§ **AVAILABLE RECORDS**
______

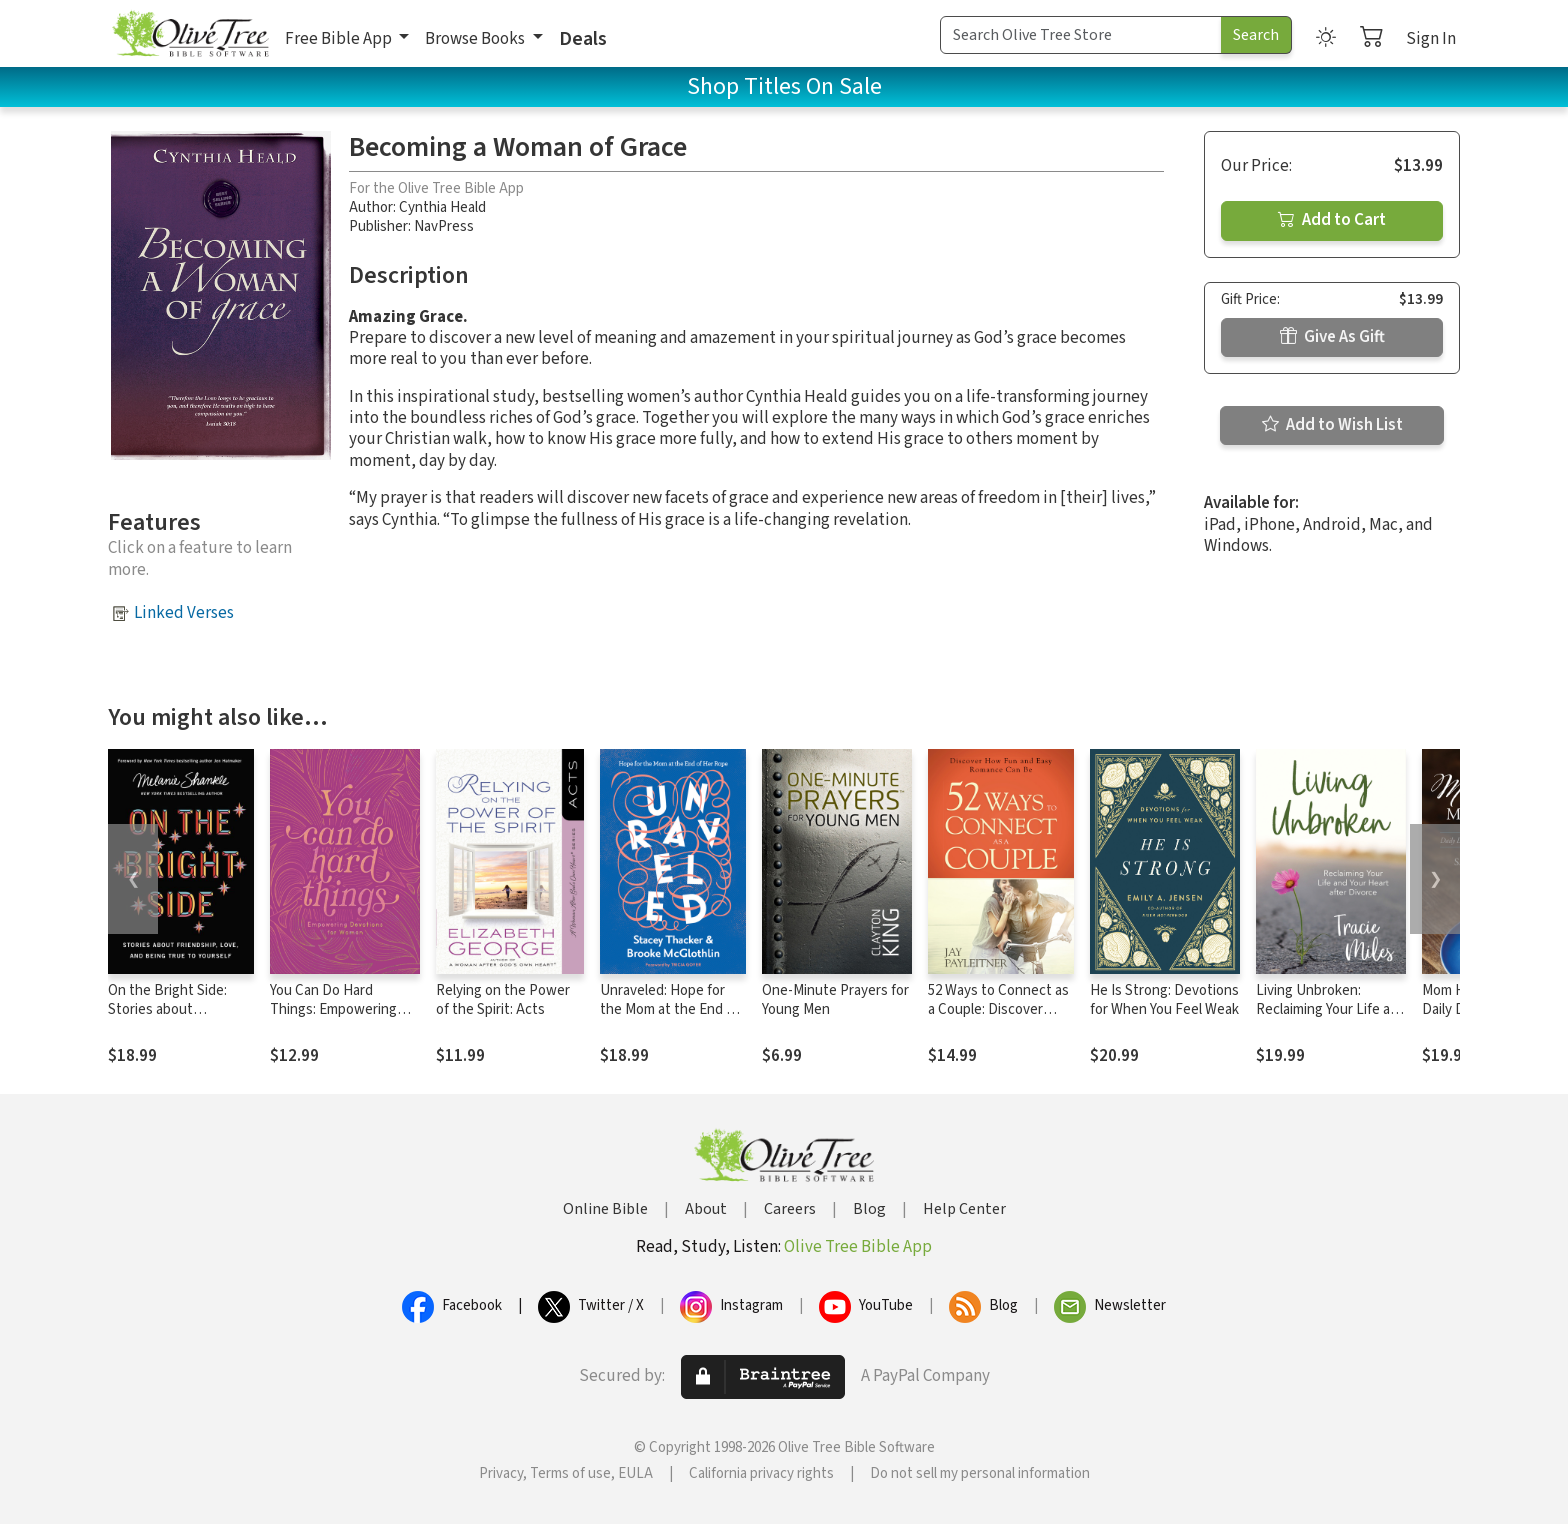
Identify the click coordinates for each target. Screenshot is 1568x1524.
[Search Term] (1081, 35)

______

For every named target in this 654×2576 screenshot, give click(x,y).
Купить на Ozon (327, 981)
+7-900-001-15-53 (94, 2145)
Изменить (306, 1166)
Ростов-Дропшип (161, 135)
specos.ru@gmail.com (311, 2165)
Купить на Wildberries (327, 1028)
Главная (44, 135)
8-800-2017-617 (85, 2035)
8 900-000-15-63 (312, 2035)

______

§ **INSTRUCTIONS FOR THE TASK**
Add 23 to every coordinate in the answers, then reproduce in full the listing lines from the line with "Identify the click" up to and including the line with "[Search Term] (1081, 35)".

§ **ANSWER TO THE PROBLEM**
Identify the click coordinates for each target. Screenshot is 1568x1524.
[Search Term] (1104, 58)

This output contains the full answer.